Report: Gender balance in worldwide patenting
Female innovators have doubled in the last 20 years – but there’s still a long way to go, says IPO.
The Intellectual Property Office (IPO) has published the ‘Gender profiles in worldwide patenting’ report. The report looks at the gender of inventors worldwide. Female innovators have doubled in the last twenty years, but women still only represented 12.7% of patent inventors in 2017 compared to 6.8% in 1998.
The report finds that:
- more than one in five patent inventions have a named female inventor
- the biggest increase of female inventors compared to males is in academia. Patents linked to female inventors in universities rose from 15% to 20% between 1998 and 2017. Women inventors in industry rose from 6% to 10% over that period
- industries with the highest numbers of female inventors are biotechnology, pharmaceuticals and organic fine chemistry. In these areas, approximately half of the patent applications filed between 1998 and 2017 named at least one female inventor
- the proportion of female inventors resident in the UK has risen from 8% in 1998 to 11% in 2017
- the highest proportions of female inventors in the UK were in Tyne and Wear (13.4%) and Oxfordshire (13.2%)

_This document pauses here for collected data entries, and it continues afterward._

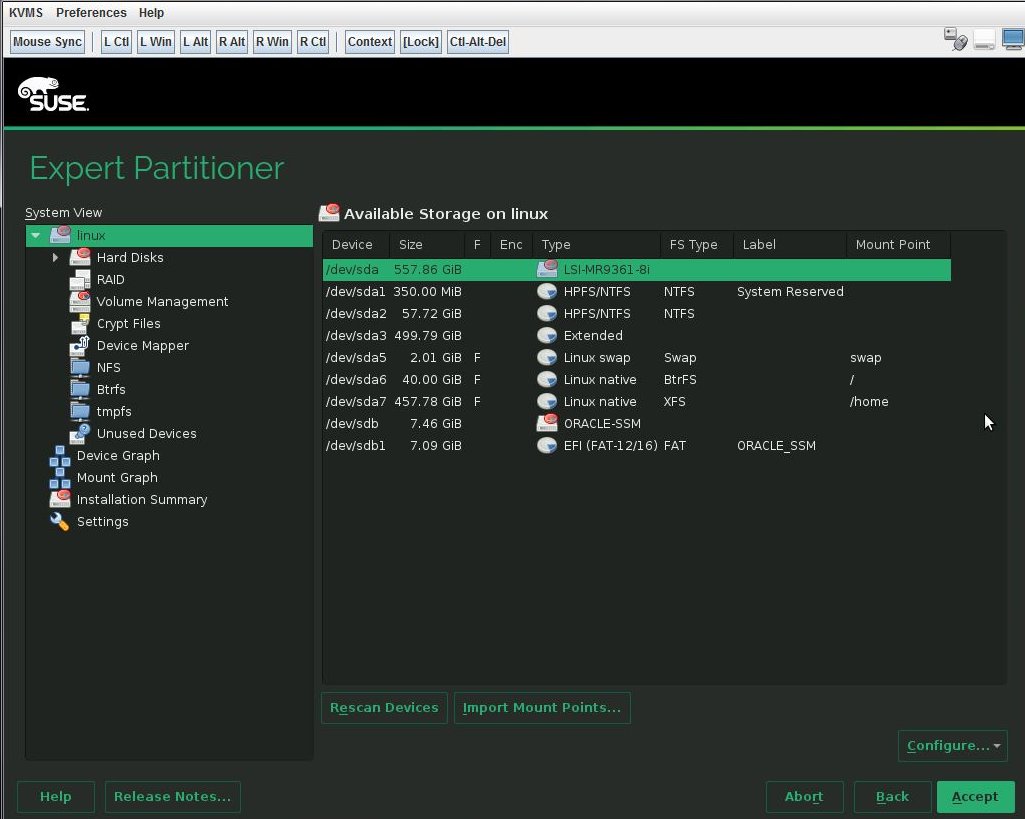1025x819 pixels.
Task: Open the Btrfs section icon
Action: pos(80,389)
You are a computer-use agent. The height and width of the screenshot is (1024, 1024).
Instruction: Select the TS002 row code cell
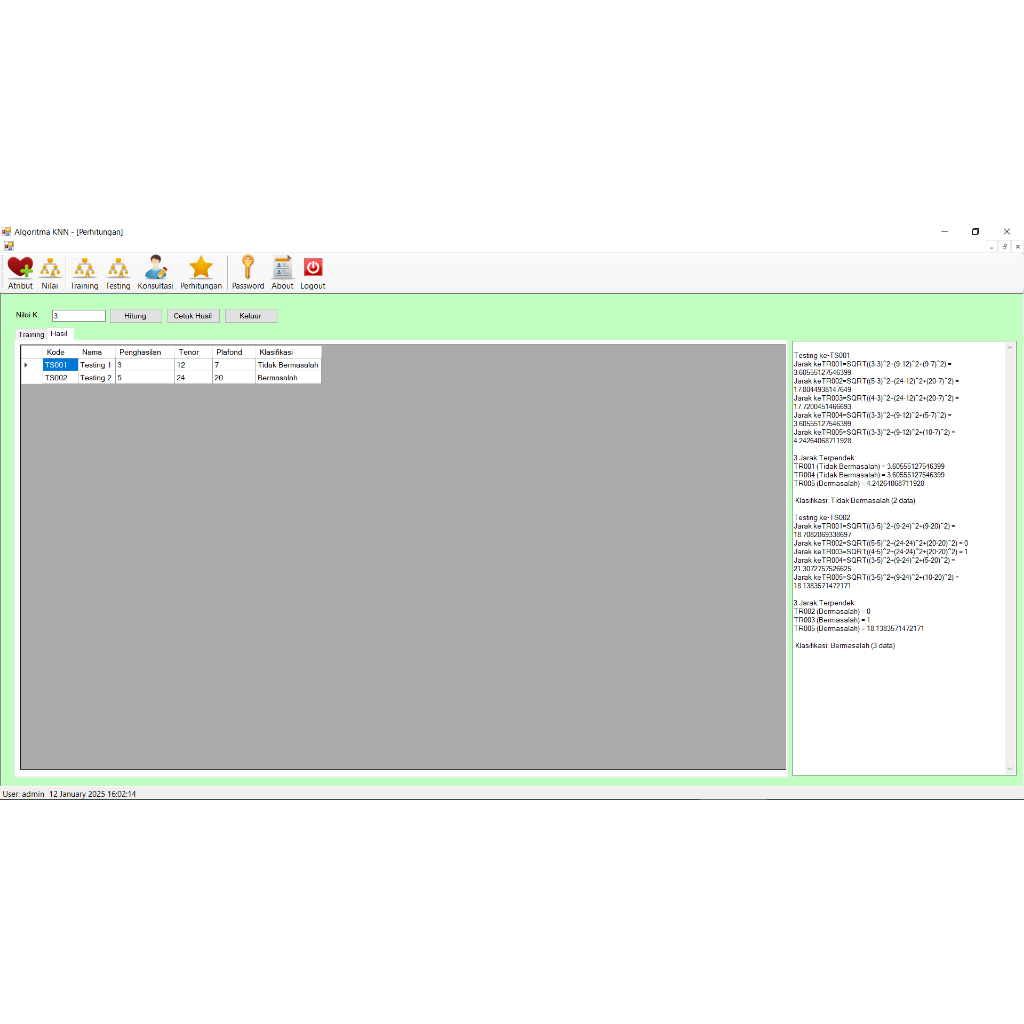tap(59, 378)
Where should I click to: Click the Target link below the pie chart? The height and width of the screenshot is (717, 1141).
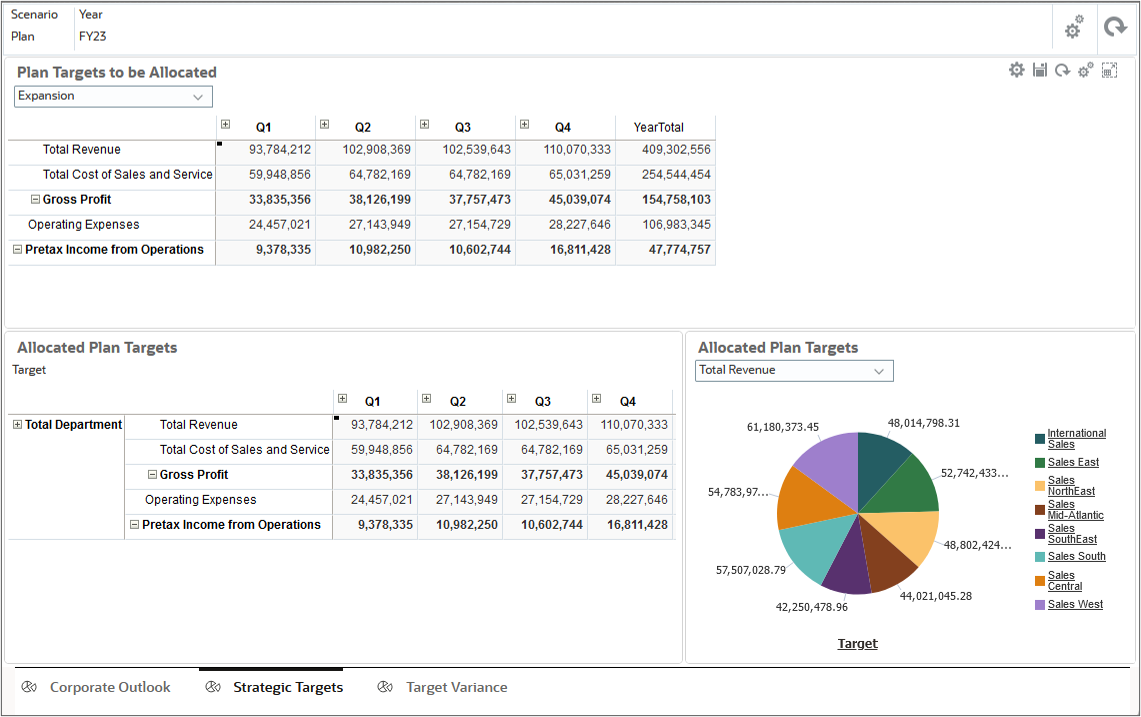point(857,643)
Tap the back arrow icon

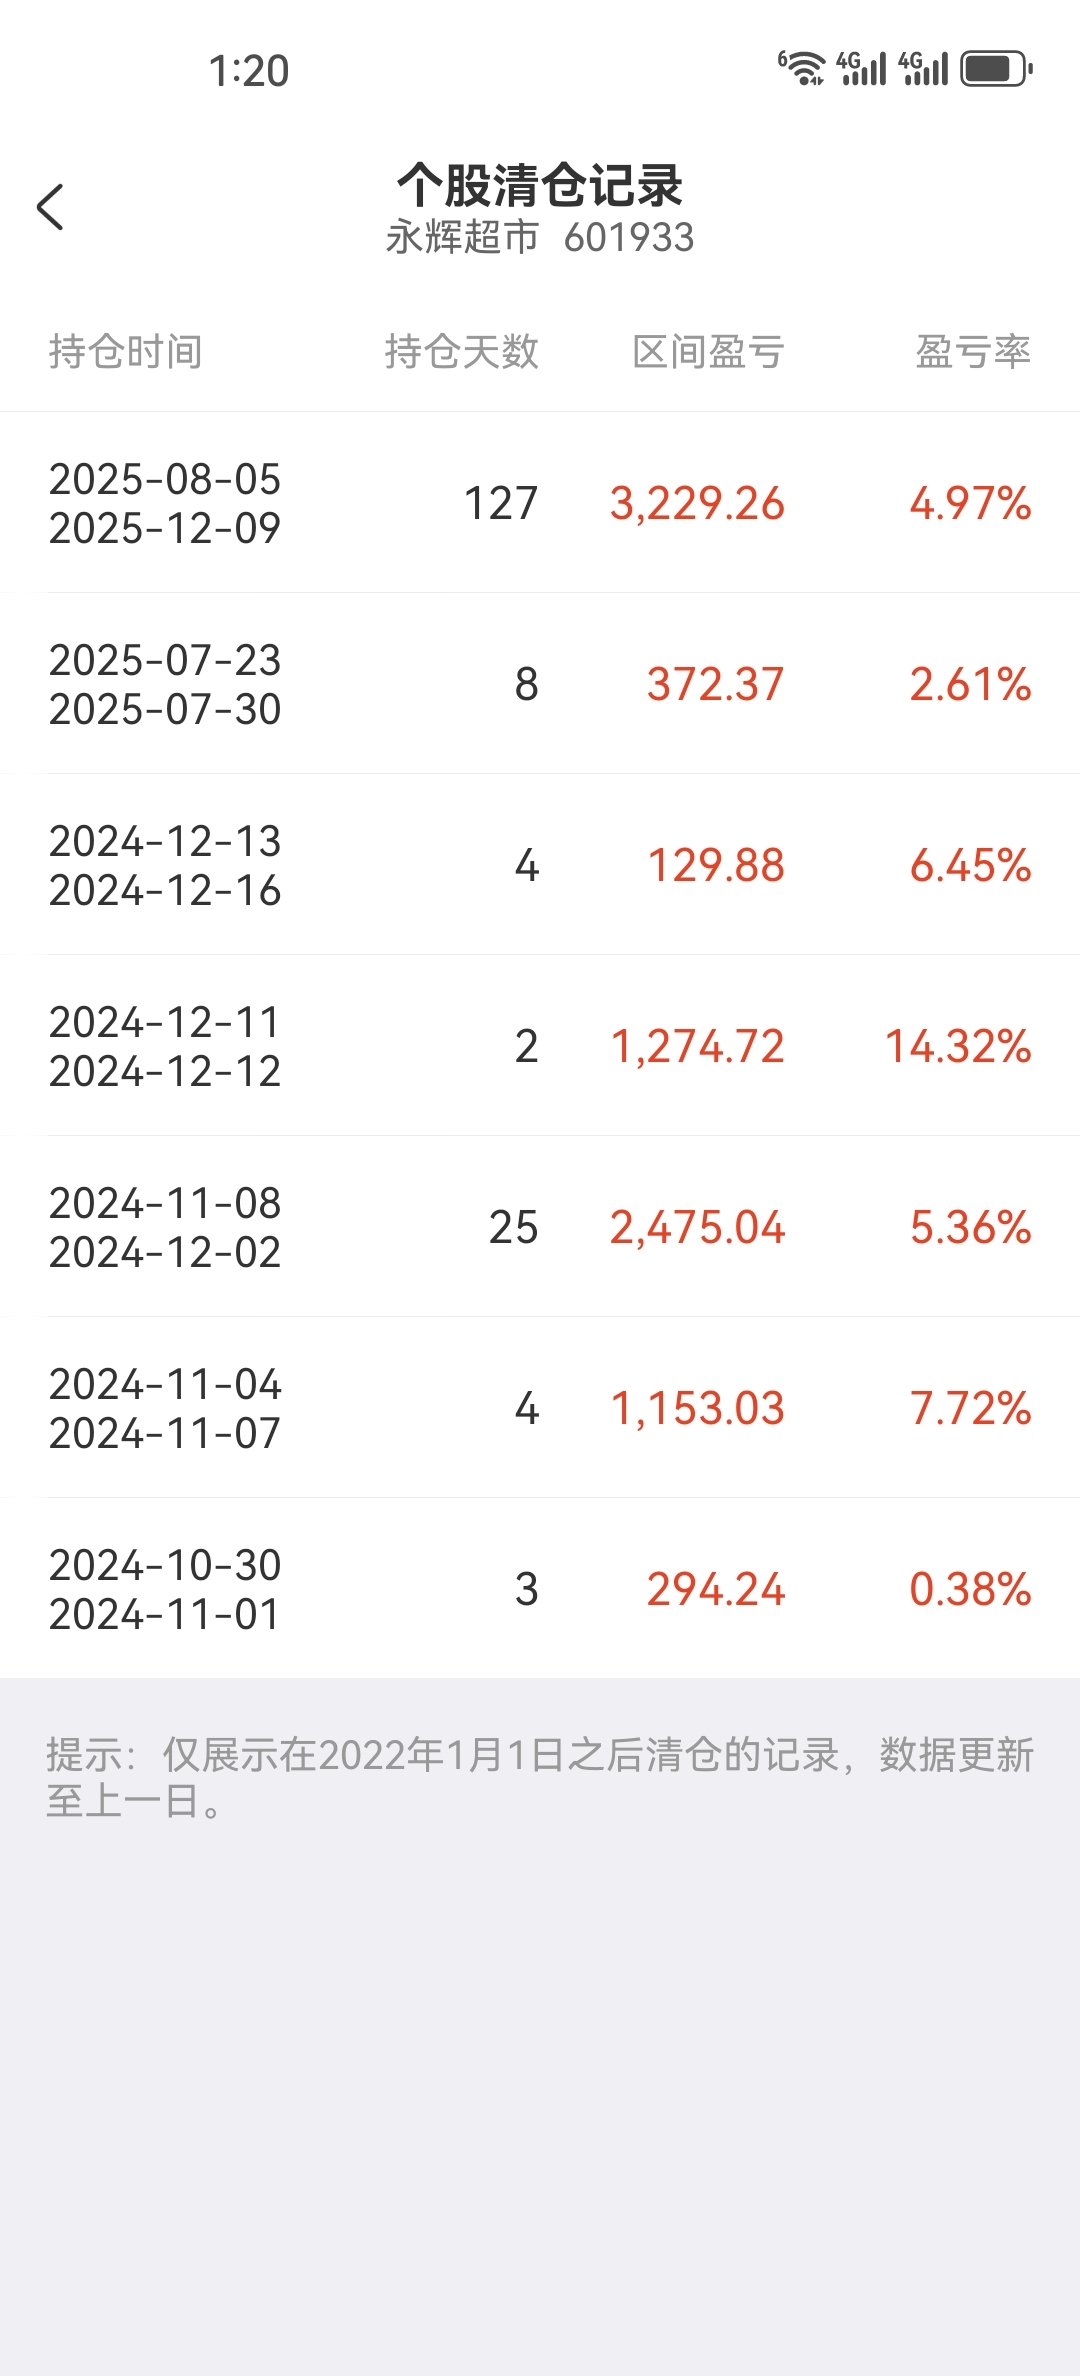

Secretary of State for Business, Energy and Industrial Strategy, Andrea Leadsom:
It’s inspiring to see the number of female inventors increasing in recent years. The UK has been home to some incredibly strong female innovators who have changed the course of history - from Lady Mary Wortley Montagu who brought inoculation to the UK, to Ada Lovelace, the world’s first computer programmer.
We know that more needs to be done to inspire women to patent their ideas and turn them into real products and services. That’s why we’re investing in women’s talent, including through the Women in Innovation Awards, the Industrial Strategy Youth Prize and the NESTA Longitude Explorer Prize.
Tim Moss of the IPO said:
While it is great to see the trend improving there is still a long way to go. We must work harder to tackle the root causes of the difference and increase efforts to encourage and inspire more women to innovate, invent, design, create, and then maximise their commercial value through the IP system.
Notes to editors:
The research team looked at where female names appeared in worldwide patent information. The report covers the period from 1998 to 2017.